En los restaurantes, los clientes querrán ser atendidos como se merecen, las cartas se escribirán con letra clara, podrán fumar y en definitiva, se encontrarán con el comedor de antaño. Volverán a la mesa los signos de buen gusto, servilleteros, jarra de agua fresca, cenicero y la sala, así, recobrará con alegría su verdadera carta de naturaleza de estancia feliz. Renacerá la gastronomía, como una nueva suerte de filosofía vital, y cocineros y clientes se reencontrarán. Los primeros guisarán orgullosos, y los segundos, escucharán de nuevo rugir su estómago.
Los comensales, ya puestos, exigirán a quienes les sirvan los vinos que cesen de darles la murga con sus fondos exclusivos de bodega y las odiosas temperaturas de degustación. Que los camareros no les tomen por abedules y dejen de vestirles las mesas como lo harían para ellos mismos o para sus colegas de profesión y atiendan a sus llamadas con amabilidad, tomados en consideración, dejando las botellas al alcance o sirviendo un pan prieto y crujiente.
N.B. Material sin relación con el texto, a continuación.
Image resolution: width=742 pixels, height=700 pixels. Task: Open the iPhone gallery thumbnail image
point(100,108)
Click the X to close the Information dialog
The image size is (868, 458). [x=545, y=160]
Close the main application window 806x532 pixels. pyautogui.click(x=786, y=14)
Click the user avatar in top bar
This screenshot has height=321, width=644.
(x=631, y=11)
¿Es mucho pedir que el ritmo de la comida lo lleve el cliente sentado a la mesa? Reclamarán el bendito derecho de acudir al restaurante, tengan mucha o poca hambre, cansados de sufrir la tortura de enfrentarse a menús infinitos que acaban con la salud y la paciencia de muchos, fulminando las ganas de repetir visita.
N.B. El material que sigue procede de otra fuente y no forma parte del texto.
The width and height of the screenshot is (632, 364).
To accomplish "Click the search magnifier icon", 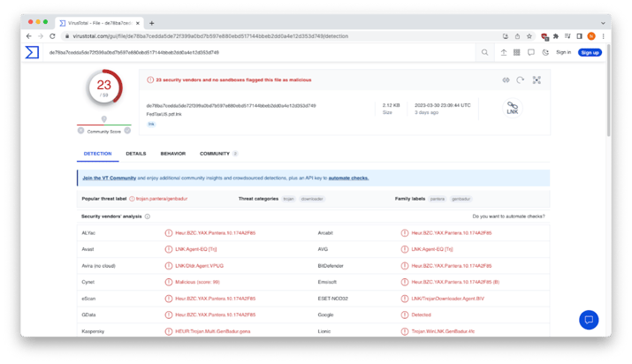I will [486, 53].
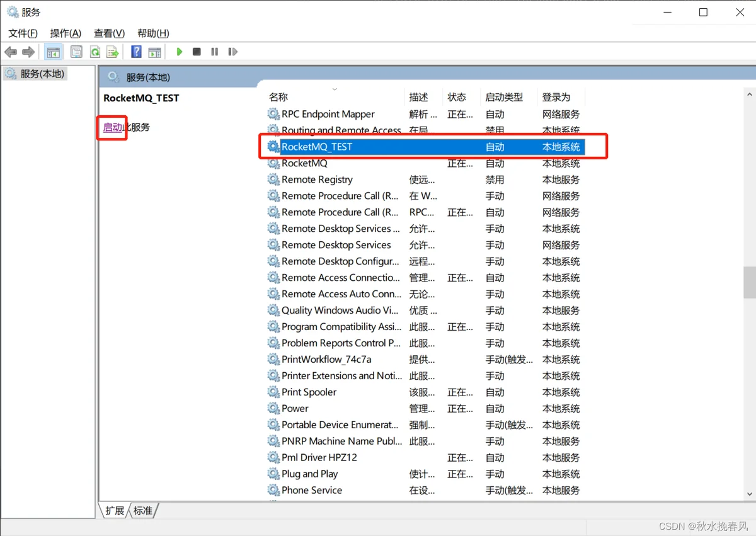The image size is (756, 536).
Task: Click the 启动 link to start service
Action: [112, 127]
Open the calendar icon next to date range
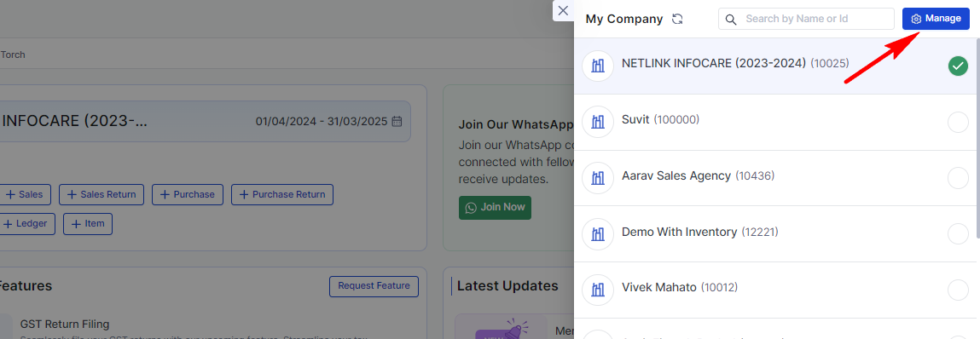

Al cliente se le debe el mayor de los respetos y en estos tiempos revueltos, por cierto, el comensal se deja ver bien poco por los restoranes. Adorémoslo, es el rey, y añora los tiempos felices en los que se levantaba de la mesa tras comer en un tiempo prudencial.
Realmente, ¿qué quieren los chefs? Nuestro bienestar y cocinarnos, los conozco a todos. No pueden ocultarlo, desearían reencontrarse con el placer de estofar y acomodarse en los gestos imprescindibles para el ejercicio de su oficio. Sazonando un guiso que hierve sobre la plancha, amansando la intensidad del fuego; usando las varillas batiendo crema fresca en un bol; bridando un pollo bien rollizo; volcando una ración de menestra en salsa sobre el fondo de un plato, jugando a mecanos con sus diferentes verduras para obtener volúmenes y hermosura a la vista; metiendo los dedos en la sal; reduciendo un jugo suavemente hasta llevarlo al instante preciso en el que se presta a condimentarse y dejarse a punto, echando mano de toda la experiencia acumulada para reducir su acidez, aumentar su dulzor, potenciar su sabor, eliminar el exceso de grasa acumulada o aromatizando el conjunto con preciosas gotas de alcohol envejecido para convertir un simple líquido hirviente en puro verso, que en vez de leerse, se come con cuchara, mojando sus restos con pan.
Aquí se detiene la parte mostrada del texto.